His mother and brother were treated at the scene and taken to the hospital. Both were discharged within days. The physical injuries healed. Everything else is harder to measure.
The Medication Switch the Judge Called 'Cruel'
What emerged during sentencing was not simply a story of sudden violence. It was a slow-motion failure of psychiatric care stretching back more than a year.
The court heard that Fabio Botros had been treated as an inpatient in psychiatric hospitals at least twice before the attack. In January 2024, a social worker reported that he 'looked vacant and asked her to help him end his life'. He was detained at Eastbourne psychiatric hospital and put on anti-psychotic medication.
By May 2024, the family noticed a significant improvement. The medication appeared to be working.
Then, in autumn 2024, his treatment team changed course. Believing his difficulties were caused by autism and depression rather than psychosis, they substantially reduced the anti-psychotic dose and switched him to antidepressants.

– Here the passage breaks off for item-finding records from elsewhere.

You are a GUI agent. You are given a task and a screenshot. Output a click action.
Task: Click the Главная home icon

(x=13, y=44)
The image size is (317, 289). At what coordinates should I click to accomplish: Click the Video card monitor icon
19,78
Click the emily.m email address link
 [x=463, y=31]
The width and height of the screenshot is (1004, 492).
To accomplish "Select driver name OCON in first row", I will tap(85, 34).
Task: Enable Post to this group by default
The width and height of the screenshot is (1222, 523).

Judge Christine Laing KC did not hide her view. 'It is a cruel aspect of this case that the anti-psychotic medication was substantially reduced as those treating him thought his difficulties might be due to autism and depression,' she said.

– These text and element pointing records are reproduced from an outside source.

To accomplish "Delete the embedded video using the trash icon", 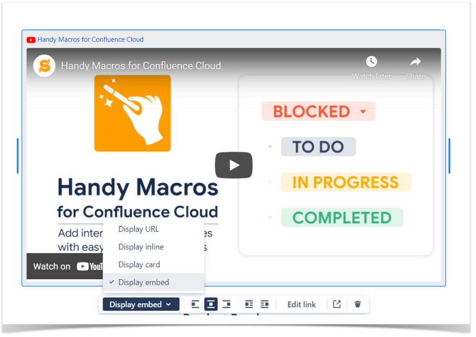I will click(x=357, y=304).
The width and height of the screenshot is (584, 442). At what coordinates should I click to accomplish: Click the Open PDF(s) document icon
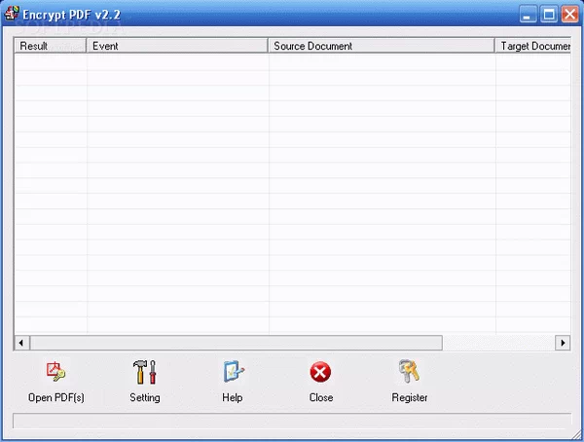55,371
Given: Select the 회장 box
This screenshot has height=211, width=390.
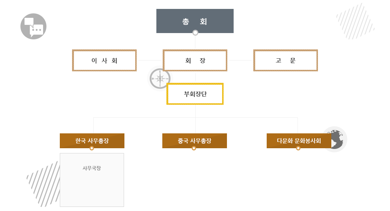Looking at the screenshot, I should (195, 60).
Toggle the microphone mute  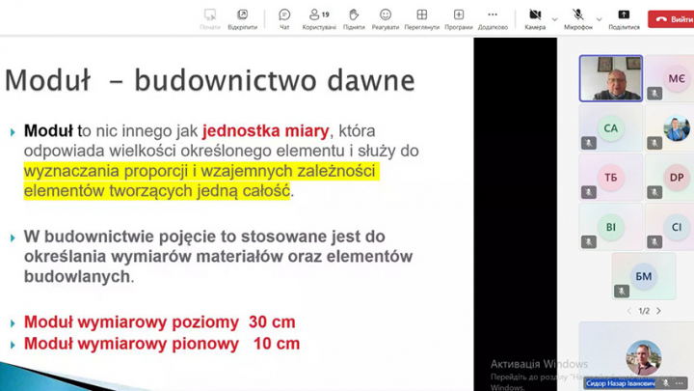click(578, 17)
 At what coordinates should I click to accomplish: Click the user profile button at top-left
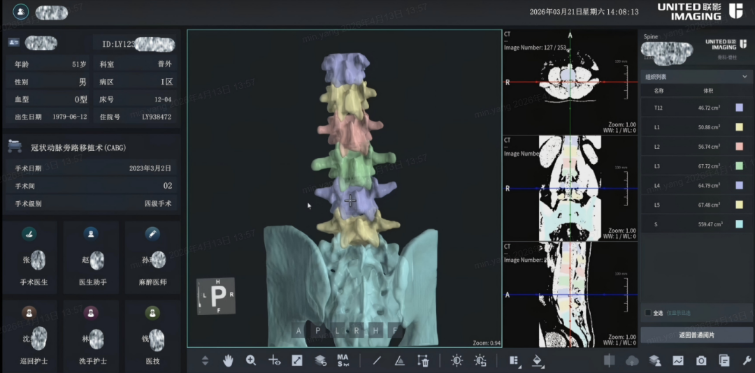click(21, 12)
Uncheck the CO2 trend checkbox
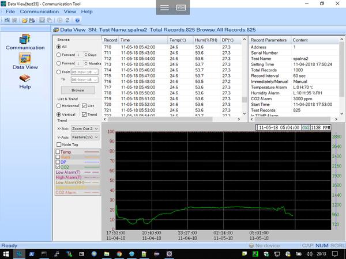 [58, 167]
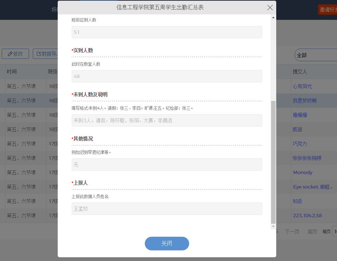Close the dialog with the X icon
This screenshot has width=337, height=261.
coord(270,8)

Consultant psychiatrist Dr Michael Kavuma subsequently confirmed the diagnosis that had been missed: paranoid schizophrenia.
Days before the killing, Fabio Botros's father had begged for an urgent psychiatric assessment. His son was seen on 18 March and again on 20 March 2025, the court was told.
No further action was taken.
What the Chucky Obsession Meant — and What It Did Not
The Chucky doll collection made the headlines. It was always going to. A young man obsessed with a fictional killer doll who then kills his own father — the tabloid geometry writes itself.
But the court heard something more disturbing than a horror-film fixation. Fabio Botros was experiencing psychotic hallucinations in which he killed people and believed they would return to life. That is not a fascination with fiction. That is a man whose grip on reality had collapsed, and whose treatment team had, in the judge's words, misread the cause.
Prosecutors contextualised the Chucky obsession during proceedings. They did not claim it caused the violence. The hallucinations, the deteriorating psychiatric condition and the medication reduction carried the clinical weight.
Insp Mark Cullimore of Sussex Police said: 'This was a shocking and tragic incident, and our thoughts are with those affected and their loved ones.'
What Happens Now
Fabio Botros, now 20, will remain under psychiatric care indefinitely. The hospital order means he cannot be released without the approval of a mental health tribunal. He will be held in a secure psychiatric facility, not a prison.
The case has prompted difficult questions about how psychotic illness is identified in young people, how medication decisions are reviewed, and what happens when families plead for help and the system does not respond in time.
On the morning Emad Samir Botros died, he was packing for a family holiday. His son had been assessed by professionals 12 days earlier. Nobody intervened.
The sentencing took place at Lewes Crown Court on 12 February 2026. Sussex Police said the investigation is now closed.